─── Selected passage ───
    ** Walk out to the soggy sand region left by the tide going out
    ** The sand is completely waterlogged in this region & a thump to the sand will radiate pressure waves outward. A razor clam nearby responds by digging down which causes a ‘Clam Show’ – though there will be signs anyway as the clam reacts to the water disappearing
    ** Look for a Clam Show [a hole, dimple or doughnut ring]
    ** And then follow the destructions in this PDF

    • infiniteimprobabilit
      Posted December 19, 2018 at 10:44 pm | Permalink

      You can see the sand is saturated from the rapid colour changes in the surface as he pushes his coring tube into the sand. Caused by surplus free moisture coming out or disappearing into the sand underneath with the change in pressure. But the effect is visually quite dramatic.

      I wonder if there are any e.g. birds which hunt by stamping on the sand in a similar way.
───
§ **Problem set**:
**a)** From the razor clam excerpt, extract the words starting with "You can see" and going on through "a similar way.".
**b)** Continue the razor clam excerpt from its final sentence.
─── Provided information ───
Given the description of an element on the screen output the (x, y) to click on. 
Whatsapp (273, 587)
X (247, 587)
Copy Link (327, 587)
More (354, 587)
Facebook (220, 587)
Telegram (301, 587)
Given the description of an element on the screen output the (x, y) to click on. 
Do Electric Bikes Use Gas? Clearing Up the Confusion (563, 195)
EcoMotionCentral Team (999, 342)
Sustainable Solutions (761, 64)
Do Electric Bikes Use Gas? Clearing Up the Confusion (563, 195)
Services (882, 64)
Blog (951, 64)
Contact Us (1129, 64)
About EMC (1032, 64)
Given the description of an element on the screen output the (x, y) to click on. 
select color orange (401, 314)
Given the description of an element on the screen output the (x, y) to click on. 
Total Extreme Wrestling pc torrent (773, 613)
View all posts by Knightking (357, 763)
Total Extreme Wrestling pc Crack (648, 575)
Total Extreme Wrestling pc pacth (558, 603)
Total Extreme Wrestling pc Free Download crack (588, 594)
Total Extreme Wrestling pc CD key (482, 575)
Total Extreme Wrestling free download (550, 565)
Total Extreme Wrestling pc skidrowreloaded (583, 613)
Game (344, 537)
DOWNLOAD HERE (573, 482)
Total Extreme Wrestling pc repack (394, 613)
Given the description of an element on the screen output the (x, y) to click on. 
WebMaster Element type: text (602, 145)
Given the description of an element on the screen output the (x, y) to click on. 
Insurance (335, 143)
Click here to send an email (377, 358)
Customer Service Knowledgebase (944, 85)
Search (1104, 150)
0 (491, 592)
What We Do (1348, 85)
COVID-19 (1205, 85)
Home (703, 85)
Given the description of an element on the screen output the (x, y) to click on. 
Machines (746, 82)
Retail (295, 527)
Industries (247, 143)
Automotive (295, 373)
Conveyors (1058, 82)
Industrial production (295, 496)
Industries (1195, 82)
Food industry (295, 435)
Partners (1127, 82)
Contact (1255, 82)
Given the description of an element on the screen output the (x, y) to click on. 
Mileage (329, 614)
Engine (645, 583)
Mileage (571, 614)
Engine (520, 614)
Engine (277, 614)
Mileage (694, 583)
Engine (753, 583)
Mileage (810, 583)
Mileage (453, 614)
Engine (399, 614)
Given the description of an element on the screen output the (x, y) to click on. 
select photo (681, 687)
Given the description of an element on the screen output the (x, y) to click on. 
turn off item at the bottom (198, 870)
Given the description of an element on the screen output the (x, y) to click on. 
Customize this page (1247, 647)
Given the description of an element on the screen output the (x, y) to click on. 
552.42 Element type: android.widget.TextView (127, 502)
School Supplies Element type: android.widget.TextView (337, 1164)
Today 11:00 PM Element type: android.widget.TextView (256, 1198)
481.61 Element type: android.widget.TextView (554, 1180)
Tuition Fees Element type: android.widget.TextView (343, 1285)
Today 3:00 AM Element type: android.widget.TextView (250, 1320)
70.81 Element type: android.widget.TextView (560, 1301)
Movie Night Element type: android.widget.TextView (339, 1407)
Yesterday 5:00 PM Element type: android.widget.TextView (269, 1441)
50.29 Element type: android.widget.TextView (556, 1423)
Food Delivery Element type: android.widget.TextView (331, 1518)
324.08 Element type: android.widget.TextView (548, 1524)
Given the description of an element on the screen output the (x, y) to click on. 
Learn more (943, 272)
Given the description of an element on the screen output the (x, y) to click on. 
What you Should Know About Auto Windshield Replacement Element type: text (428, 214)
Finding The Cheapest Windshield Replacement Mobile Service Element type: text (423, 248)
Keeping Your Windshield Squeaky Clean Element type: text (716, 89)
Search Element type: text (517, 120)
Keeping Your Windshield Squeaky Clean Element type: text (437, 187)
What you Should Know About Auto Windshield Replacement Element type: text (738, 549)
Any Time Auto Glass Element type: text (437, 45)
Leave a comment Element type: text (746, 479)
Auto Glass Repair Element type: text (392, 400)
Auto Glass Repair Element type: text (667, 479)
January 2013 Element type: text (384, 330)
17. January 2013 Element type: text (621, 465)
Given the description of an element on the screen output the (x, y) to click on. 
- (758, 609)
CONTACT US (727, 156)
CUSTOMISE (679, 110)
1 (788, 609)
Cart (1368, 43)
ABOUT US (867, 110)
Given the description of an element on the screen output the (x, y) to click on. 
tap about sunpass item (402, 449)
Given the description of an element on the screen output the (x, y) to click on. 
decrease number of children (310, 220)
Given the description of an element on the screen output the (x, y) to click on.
───
§ **Task results**:
**a)**
You can see the sand is saturated from the rapid colour changes in the surface as he pushes his coring tube into the sand. Caused by surplus free moisture coming out or disappearing into the sand underneath with the change in pressure. But the effect is visually quite dramatic.

      I wonder if there are any e.g. birds which hunt by stamping on the sand in a similar way.

**b)**
      cr

      • Michael Fisher
        Posted December 19, 2018 at 11:20 pm | Permalink

        Razorfish are blind & as you say they can sense movements & pressure changes in the sand around themselves & can disappear deeper into their burrows in a matter of seconds if they are threatened. As youngsters they are free swimming larvae for 3-4 weeks & then they go to the burrow stage & that burrow remains home for the rest of life – which can be 20 years!

        They filter feed from the burrow until the tide goes out & then they sleep until the tide comes in, thus they are still filter feeding if near the water edge & can be found without the need for stamping.

        Their predators are listed as starry flounder, green & white sturgeon, crab, seagull, duck, sandpiper & bear. So if you see a dancing bear on the beach…

        Those predators above are, I suppose, mainly for the larval stage which presumably has a massive casualty rate. I would guess that birds, crabs & bears at the water’s edge will hear the razorfish’s mighty filter siphon, see the holes or smell them out. Couldn’t see any info about how animals hunt them in their burrows stage.

      • Posted December 20, 2018 at 4:27 am | Permalink

        “I wonder if there are any e.g. birds which hunt by stamping on the sand in a similar way”.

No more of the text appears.